## Exercise:
Each entry is to be retyped exactly as it appears. Leave the images out.

## Records:
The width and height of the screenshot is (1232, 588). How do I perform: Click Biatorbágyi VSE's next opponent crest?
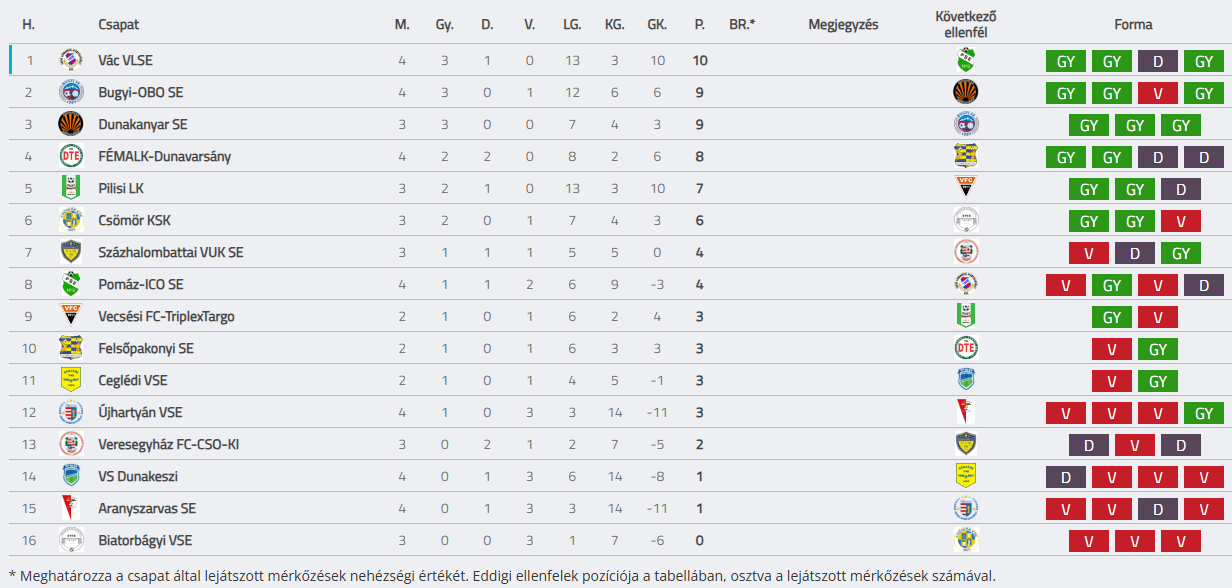966,540
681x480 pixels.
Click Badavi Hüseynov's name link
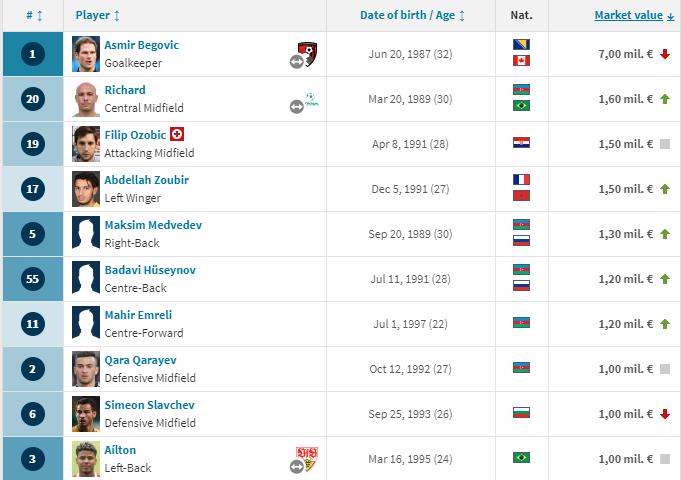coord(148,270)
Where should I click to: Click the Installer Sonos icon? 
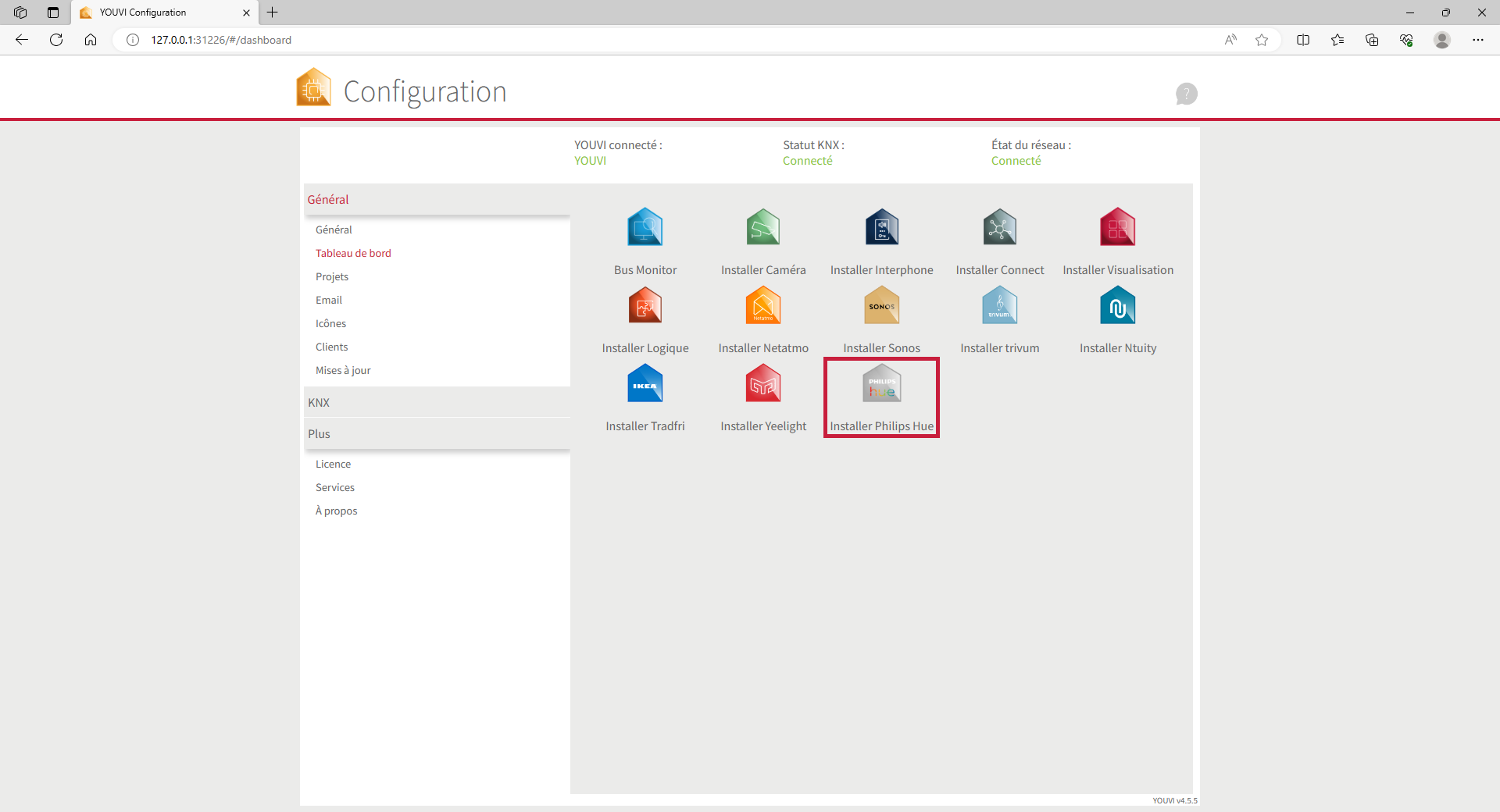881,306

## Task response:
The width and height of the screenshot is (1232, 588). How do I perform: Click Biatorbágyi VSE's next opponent crest?
966,540
681x480 pixels.
Click Badavi Hüseynov's name link
coord(148,270)
Where should I click to: Click the Installer Sonos icon? 
881,306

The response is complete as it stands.